Modification, Amendment, and Termination of Restricted Stock Units

This Award Agreement may not be modified, amended, terminated and no provision hereof may be waived in whole or in part except by a written agreement signed by the Company and the Grantee and no modification shall, without the consent of the Grantee, alter to the Grantee’s material detriment or materially impair any rights of the Grantee under this Award Agreement except to the extent permitted under the Plan.


10.
Notices

Unless otherwise provided herein, any notices or other communication given or made pursuant to the Notice, this Award Agreement or the Plan shall be in writing and shall be deemed to have been duly given (i) as of the date delivered, if personally delivered (including receipted courier service) or overnight delivery service, with confirmation of receipt; (ii) on the date the delivering party receives confirmation, if delivered by facsimile to the number indicated or by email to the address indicated or through an electronic administrative system designated by the Company; (iii) one business day after being sent by reputable commercial overnight delivery service courier, with confirmation of receipt; or (iv) three business days after being mailed by registered or certified mail, return receipt requested, postage prepaid and addressed to the intended recipient as set forth below:

(a) If to the Company at the address below:

FrontView REIT, Inc.
3131 McKinney Avenue, Suite L10
Dallas, Texas 75204
Attn: General Counsel
Phone: (469) 906-7300

(b) If to the Grantee, at the most recent address, facsimile number or email contained in the Company’s records.


11.
Award Agreement Subject to Plan and Applicable Law

This Award Agreement is made pursuant to the Plan and shall be interpreted to comply therewith. The Grantee acknowledges and agrees that a copy of the Plan has been made available to the Grantee and the Grantee has had a reasonable opportunity to review the Plan. Any provision of this Award Agreement inconsistent with the Plan shall be considered void and replaced with the applicable provision of the Plan. The Plan shall control in the event there shall be any conflict between the Plan, the Notice, and this Award Agreement, and it shall control as to any matters not contained in this Award Agreement. The Committee shall have authority to make constructions of this Award Agreement, and to correct any defect or supply any omission or reconcile any inconsistency in this Award Agreement, and to prescribe rules and regulations relating to the administration of this Award and other Awards granted under the Plan.

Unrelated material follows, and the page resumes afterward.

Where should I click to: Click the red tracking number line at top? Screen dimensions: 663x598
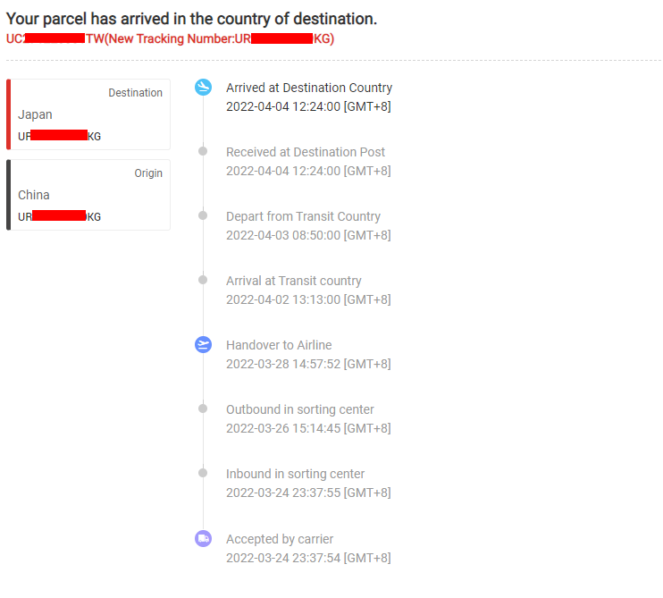point(170,39)
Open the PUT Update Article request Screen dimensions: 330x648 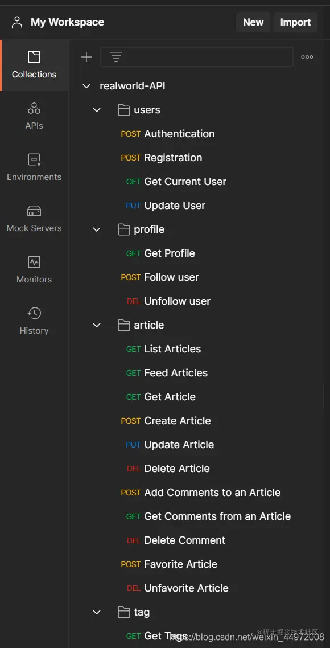170,445

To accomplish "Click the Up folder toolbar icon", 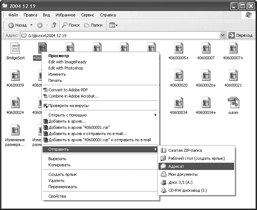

This Award Agreement shall be governed by the laws of the State of Texas, without regard to the conflicts of law principles thereof, and subject to the exclusive jurisdiction of the courts therein. The Grantee hereby consents to personal jurisdiction in any action brought in any court, federal or state, within the State of Texas having subject matter jurisdiction in the matter.


12.
Section 409A

The Restricted Stock Units are intended to be exempt from Section 409A of the Internal Revenue Code of 1986, as amended (the “Code”) and, accordingly, to the maximum extent permitted, this Award Agreement shall be interpreted to be exempt from Section 409A of the Code or, if not exempt, in compliance therewith.  Nothing contained herein shall constitute any representation or warranty by the Company regarding compliance with Section 409A of the Code.  The Company shall have no obligation to take any action to prevent the assessment of any additional income tax, interest or penalties under Section 409A of the Code on any Person and the Company, its Subsidiaries and Affiliates, and each of their respective employees and representatives, shall have no liability to the Grantee with respect thereto.


13.
Headings and Capitalized Terms

Capitalized terms used but not defined herein shall have the meaning attributed to such terms in the Notice or, if not defined therein, in the Plan, unless the context requires otherwise.  Headings are for convenience only and are not deemed to be part of this Award Agreement. Unless otherwise indicated, any reference to a Section herein is a reference to a Section of this Award Agreement.


14.
Severability and Reformation

If any provision of this Award Agreement shall be determined by a court of law of competent jurisdiction to be unenforceable for any reason, such unenforceability shall not affect the enforceability of any of the remaining provisions hereof; and this Award Agreement, to the fullest extent lawful, shall be reformed and construed as if such unenforceable provision, or part thereof, had never been contained herein, and such provision or part thereof shall be reformed or construed so that it would be enforceable to the maximum extent legally possible.


15.
Binding Effect

This Award Agreement shall be binding upon the parties hereto, together with their personal executors, administrator, successors, personal representatives, heirs and permitted assigns.


16.
Entire Agreement

This Award Agreement, together with the Plan and any applicable service agreement between the Company or one of the Subsidiaries and the Grantee, supersedes all prior written and oral agreements and understandings among the parties as to its subject matter and constitutes the entire agreement of the parties with respect to the subject matter hereof.  If there is any conflict between the Notice, this Award Agreement, any applicable service agreement between the Company or one of the Subsidiaries and the Grantee and the Plan, then the applicable terms of the Plan shall govern.



17.
Waiver

Waiver by any party of any breach of this Award Agreement or failure to exercise any right hereunder shall not be deemed to be a waiver of any other breach or right whether or not of the same or a similar nature. The failure of any party to take action by reason of such breach or to exercise any such right shall not deprive the party of the right to take action at any time while or after such breach or condition giving rise to such rights continues.


Exhibit A

PARACHUTE TAX PROVISIONS

This Exhibit A sets forth the terms and provisions applicable to the Grantee as referenced in Section 7 of the agreement to which this Exhibit A is attached (the “Agreement”).  This Exhibit A shall be subject in all respects to the terms and conditions of the Agreement.  All capitalized terms that are used but not defined in this Exhibit B shall have the meanings ascribed to such terms in the Agreement.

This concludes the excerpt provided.